*** Opening The records ***

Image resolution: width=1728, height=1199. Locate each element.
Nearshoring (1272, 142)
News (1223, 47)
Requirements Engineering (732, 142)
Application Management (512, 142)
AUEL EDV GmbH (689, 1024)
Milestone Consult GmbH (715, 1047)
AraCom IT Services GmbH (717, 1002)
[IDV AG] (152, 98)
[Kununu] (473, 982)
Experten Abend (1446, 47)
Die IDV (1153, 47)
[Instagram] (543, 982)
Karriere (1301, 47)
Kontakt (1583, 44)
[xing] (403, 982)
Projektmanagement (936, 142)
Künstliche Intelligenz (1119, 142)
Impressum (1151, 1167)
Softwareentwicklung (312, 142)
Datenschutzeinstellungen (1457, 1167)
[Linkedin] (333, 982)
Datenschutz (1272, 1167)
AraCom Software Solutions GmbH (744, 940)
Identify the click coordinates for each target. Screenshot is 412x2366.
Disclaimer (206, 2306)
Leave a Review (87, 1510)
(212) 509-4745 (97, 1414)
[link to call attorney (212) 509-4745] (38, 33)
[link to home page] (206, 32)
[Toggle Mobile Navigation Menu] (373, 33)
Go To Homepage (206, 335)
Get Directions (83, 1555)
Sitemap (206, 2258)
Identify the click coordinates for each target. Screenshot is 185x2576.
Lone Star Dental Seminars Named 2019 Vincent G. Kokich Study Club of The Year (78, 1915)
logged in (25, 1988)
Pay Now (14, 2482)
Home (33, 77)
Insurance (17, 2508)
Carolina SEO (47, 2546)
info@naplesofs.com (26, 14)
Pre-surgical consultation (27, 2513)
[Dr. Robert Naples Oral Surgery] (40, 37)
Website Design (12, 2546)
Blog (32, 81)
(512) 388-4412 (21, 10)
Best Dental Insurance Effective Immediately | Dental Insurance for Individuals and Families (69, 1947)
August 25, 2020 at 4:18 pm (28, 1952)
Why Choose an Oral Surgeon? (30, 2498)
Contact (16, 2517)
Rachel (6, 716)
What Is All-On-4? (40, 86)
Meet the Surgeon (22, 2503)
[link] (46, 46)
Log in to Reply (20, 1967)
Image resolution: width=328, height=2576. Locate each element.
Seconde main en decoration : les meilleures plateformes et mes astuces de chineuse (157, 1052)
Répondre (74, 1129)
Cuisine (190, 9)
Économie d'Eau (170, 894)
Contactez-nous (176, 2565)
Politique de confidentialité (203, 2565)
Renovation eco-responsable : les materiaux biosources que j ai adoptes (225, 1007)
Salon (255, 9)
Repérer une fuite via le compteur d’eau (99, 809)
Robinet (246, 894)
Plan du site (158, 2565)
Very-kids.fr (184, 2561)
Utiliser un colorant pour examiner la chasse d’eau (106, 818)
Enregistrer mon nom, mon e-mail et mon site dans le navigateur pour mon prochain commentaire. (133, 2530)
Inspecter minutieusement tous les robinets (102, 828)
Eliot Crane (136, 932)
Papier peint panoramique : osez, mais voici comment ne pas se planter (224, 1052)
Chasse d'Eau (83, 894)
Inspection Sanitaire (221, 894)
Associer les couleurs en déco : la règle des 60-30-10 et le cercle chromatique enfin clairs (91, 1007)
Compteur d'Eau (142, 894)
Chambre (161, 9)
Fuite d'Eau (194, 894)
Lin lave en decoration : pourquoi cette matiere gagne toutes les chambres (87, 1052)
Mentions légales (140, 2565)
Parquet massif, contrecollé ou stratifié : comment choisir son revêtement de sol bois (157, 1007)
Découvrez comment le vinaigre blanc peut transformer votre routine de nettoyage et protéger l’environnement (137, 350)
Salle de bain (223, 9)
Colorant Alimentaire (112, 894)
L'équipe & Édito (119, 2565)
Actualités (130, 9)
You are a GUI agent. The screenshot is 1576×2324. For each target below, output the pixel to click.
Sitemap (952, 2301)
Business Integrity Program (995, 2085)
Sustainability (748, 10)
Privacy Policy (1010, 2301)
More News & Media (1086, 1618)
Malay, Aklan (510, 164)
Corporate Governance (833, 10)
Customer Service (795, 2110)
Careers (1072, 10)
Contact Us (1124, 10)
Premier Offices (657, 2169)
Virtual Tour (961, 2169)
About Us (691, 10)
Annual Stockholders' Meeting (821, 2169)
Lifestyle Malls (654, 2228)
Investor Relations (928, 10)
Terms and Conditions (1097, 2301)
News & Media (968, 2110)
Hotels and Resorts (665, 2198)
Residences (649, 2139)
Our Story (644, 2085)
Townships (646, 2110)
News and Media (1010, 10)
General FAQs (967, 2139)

*** Closing The records ***

What to do:
What you give back should be only the lines of the records above, starting at the line with "Künstliche Intelligenz (1119, 142)" and ending at the line with "Screenshot is 185x2576.", restated word for word.

Result of this exercise:
Künstliche Intelligenz (1119, 142)
Impressum (1151, 1167)
Softwareentwicklung (312, 142)
Datenschutzeinstellungen (1457, 1167)
[Linkedin] (333, 982)
Datenschutz (1272, 1167)
AraCom Software Solutions GmbH (744, 940)
Identify the click coordinates for each target. Screenshot is 412x2366.
Disclaimer (206, 2306)
Leave a Review (87, 1510)
(212) 509-4745 (97, 1414)
[link to call attorney (212) 509-4745] (38, 33)
[link to home page] (206, 32)
[Toggle Mobile Navigation Menu] (373, 33)
Go To Homepage (206, 335)
Get Directions (83, 1555)
Sitemap (206, 2258)
Identify the click coordinates for each target. Screenshot is 185x2576.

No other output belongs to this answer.